Show this a tempered distribution

Question

I want to show that $f(x) : = e^{ie^x}$ is a tempered distribution. Therefore I need to show that for all $\varphi \in \mathscr{S}(\mathbb{R})$, that $$\int_{\mathbb{R}} \varphi(x) e^{ie^x}dx < \infty.$$ Equivalently, I could show that $$\int_{\mathbb{R}} \varphi(x) \mathcal{F}(e^{ie^x})dx < \infty,$$ where $\mathcal{F}$ denotes the Fourier transform. I have had no luck with this as of yet.

Answer 1

As Guy Fsone pointed out, it es enough to know that Schwartz-functions are integrable to prove that the integral against $e^{ie^x}$ is finite. The simple reason for that is just that $\vert e^{ie^x} \vert =1$ for all $x$.

On the other hand you need a little more. By showing that the integral is finite, you prove that integration against $e^{ie^x}$ is a well defined linear map $\mathcal{S}(\mathbb{R}) \rightarrow \mathbb{R}$. To prove that it is a tempered distribution it remains to show the continuity of that map.

Equivalently you can prove a bound of the form $$\left\vert \int \varphi(x) e^{ie^x} dx \right\vert \le C p_N(\varphi)$$ where $p_N(\phi) = \max_{k,l\le N} \vert\vert x^k \phi^{(l)} \vert\vert_{L^\infty}$ is one of the seminorms of $\mathcal{S}(\mathbb{R})$.

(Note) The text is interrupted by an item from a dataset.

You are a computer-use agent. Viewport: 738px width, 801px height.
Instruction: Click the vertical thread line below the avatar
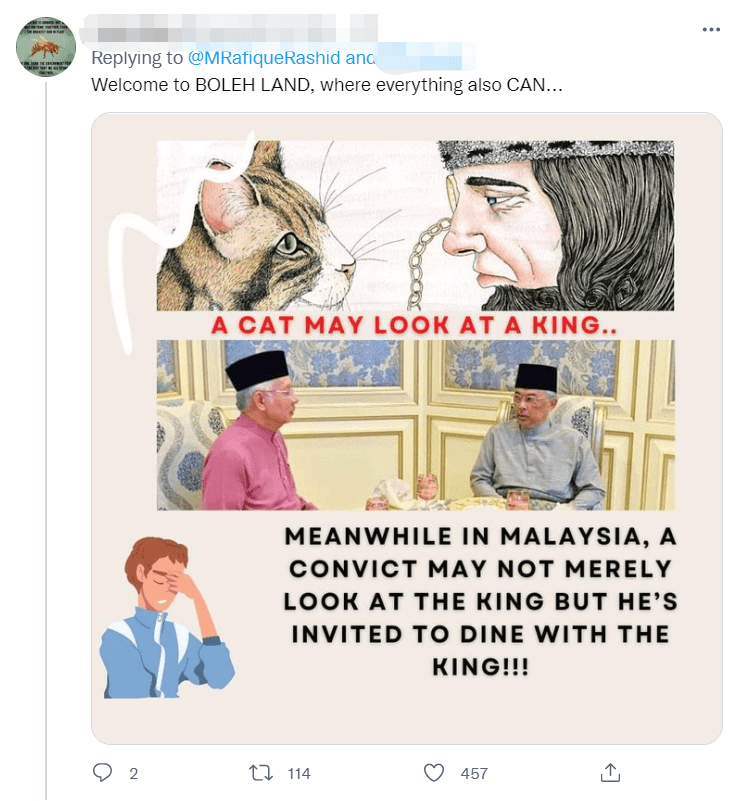tap(46, 400)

In order to get this bound observe that $$ \left\vert \int \varphi(x) e^{ie^x} dx \right\vert \le \int \vert(1+x^2)\varphi(x)\vert \cdot (1+x^2)^{-1} dx \le \int (1+x^2)^{-1} dx \cdot \sup_{x\in\mathbb{R}}\vert(1+x^2)\varphi(x)\vert $$ Now it is not to hard to see that the first factor is some finite number $C/2$ and the second factor is $\le 2 p_2(\varphi)$. This proves the statement. (The argument of course also works if you replace $f$ by any other bounded function.)